Seguindo no mesmo entendimento, a excelentíssima desembargadora Marli Ferreira, ao tratar do julgamento da Ação Rescisória de nº 5000058-24.2022.4.03.0000, no TRF-3, retratou que:

“Repise-se, por oportuno, que a decisão do C. STF modulatória dos efeitos da declaração de inconstitucionalidade não possui caráter meramente processual, mas sim integra o próprio julgado em seu mérito, pois interfere em todas as relações jurídicas relacionadas com a questão definida pela Suprema Corte.”

“No que toca ao instituto da modulação dos efeitos de uma decisão que declara a inconstitucionalidade, já previa a Lei nº 9.868/99, no art. 27, a possibilidade do Supremo Tribunal Federal decidir pela fixação do momento a partir do qual deve ter eficácia tal declaração de inconstitucionalidade, conferindo-lhe efeito ‘ex tunc’ (retroatividade plena) ou efeito ‘ex nunc’ (irretroatividade em relação ao momento dessa declaração de inconstitucionalidade), ou estabelecer outro momento para esse fim, fincado no princípio da segurança jurídica e excepcional interesse social, nos julgamentos proferidos em controle abstrato de constitucionalidade.”

Pois bem, conquanto não se deva desconsiderar a fundamentação levantada pelos julgadores, que está sendo amplamente aplicada nos tribunais federais do território brasileiro, é preciso dizer que o entendimento em questão, se definitivamente consolidado, pode ser amplamente perigoso ao sistema jurídico.

Primeiramente, pela questão essencial já trazida. O instituto da modulação de efeitos apenas delimita os efeitos da aplicação de uma decisão de repercussão geral, mas não define a constitucionalidade de algo. Logo, tudo aquilo que decidido antes da decisão que modula efeitos se trata de um julgado realizado conforme a noção jurídica contemporânea ao momento da ação. Até porque, na situação trazida, a modulação de efeitos definiu apenas a data inicial para aplicação da tese de repercussão geral, mas não um marco em que as balizas eram constitucionais.

Entender a diferença entre a restrição dos efeitos e a essência do mérito é relevante para se notar a inaplicabilidade da ação rescisória prevista no artigo 535 do Código Processual. A regra aludida somente permite a ação rescisória quando há reconhecimento de inconstitucionalidade, não outorgando a possibilidade para as questões em que existe uma restrição de efeitos. Outrossim, não podemos olvidar da impossibilidade do processo em questão em razão da aplicabilidade do Súmula 343 [3] do STF.

Além de tudo isso, deixando a interpretação legislativa de lado e se atentando para as questões principiológicas do nosso Estado Democrático de Direito, data máxima vênia, é preocupante entender que é possível ajuizar uma ação rescisória com base no artigo 535 do CPC. O perigo se agrava se pensarmos que isso é possível quando utilizando-se do aspecto ilimitado da modulação de efeitos.

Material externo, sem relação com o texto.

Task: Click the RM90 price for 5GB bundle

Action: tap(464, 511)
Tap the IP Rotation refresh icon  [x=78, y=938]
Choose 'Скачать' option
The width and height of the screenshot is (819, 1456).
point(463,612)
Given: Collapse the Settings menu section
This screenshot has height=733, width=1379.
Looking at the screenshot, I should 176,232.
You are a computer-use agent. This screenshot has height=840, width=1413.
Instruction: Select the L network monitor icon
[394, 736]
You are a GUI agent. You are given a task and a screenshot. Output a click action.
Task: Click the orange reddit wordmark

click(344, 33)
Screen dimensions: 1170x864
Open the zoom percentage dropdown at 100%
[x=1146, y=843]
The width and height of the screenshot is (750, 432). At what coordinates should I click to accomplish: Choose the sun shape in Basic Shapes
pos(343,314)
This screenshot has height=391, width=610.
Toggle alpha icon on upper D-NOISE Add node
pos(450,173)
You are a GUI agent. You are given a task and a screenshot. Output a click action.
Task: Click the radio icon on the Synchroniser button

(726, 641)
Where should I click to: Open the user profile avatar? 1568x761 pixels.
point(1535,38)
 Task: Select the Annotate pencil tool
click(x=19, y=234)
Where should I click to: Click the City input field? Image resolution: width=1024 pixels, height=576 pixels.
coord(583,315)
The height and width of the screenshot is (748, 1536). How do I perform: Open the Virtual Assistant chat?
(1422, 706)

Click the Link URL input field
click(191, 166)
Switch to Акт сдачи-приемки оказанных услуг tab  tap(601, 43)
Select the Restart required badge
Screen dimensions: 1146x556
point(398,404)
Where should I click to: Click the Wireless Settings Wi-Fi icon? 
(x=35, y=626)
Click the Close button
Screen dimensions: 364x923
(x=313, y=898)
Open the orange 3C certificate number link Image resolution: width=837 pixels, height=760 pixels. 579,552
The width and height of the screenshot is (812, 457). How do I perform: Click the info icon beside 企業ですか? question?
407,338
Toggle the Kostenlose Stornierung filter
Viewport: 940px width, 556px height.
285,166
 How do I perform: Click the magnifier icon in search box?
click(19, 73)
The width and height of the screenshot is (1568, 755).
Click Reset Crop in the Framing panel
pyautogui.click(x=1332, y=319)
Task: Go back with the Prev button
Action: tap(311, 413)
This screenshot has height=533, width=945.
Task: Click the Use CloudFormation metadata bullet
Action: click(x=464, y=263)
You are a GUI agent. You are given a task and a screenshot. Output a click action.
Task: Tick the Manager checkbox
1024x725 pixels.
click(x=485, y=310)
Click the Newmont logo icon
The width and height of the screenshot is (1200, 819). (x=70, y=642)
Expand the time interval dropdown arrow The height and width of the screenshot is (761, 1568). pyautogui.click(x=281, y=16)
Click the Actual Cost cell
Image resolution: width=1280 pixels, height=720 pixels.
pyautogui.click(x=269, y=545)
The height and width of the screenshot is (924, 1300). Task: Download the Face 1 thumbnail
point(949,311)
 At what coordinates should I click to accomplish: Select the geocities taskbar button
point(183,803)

Esse último instituto, muito mal regulamentado, permite que uma decisão do STF declare uma lei inconstitucional, mas somente a partir da data da publicação do acórdão de repercussão geral. Logo, se a lei foi editada há cinquenta anos, há uma concessão de inconstitucionalidade desde a publicação da legislação. Isso, por si, já é suficientemente espantoso, mas a questão se agrava pela possibilidade de se rescindir um trânsito em julgado formado com conceituação juridicamente perfeita e com décadas de consolidação.

Enfim, estamos diante de uma das aberrações jurídicas mais perniciosas que o Direito brasileiro já enfrentou. O seguimento desse entendimento pode extinguir de vez com a credibilidade do Poder Judiciário, extinguindo a confiabilidade do cidadão para com o Estado. Se não houver uma manutenção mais estável da coisa julgada, haverá um caminho aberto para a autotutela, pois a decisão judicial não valerá de nada.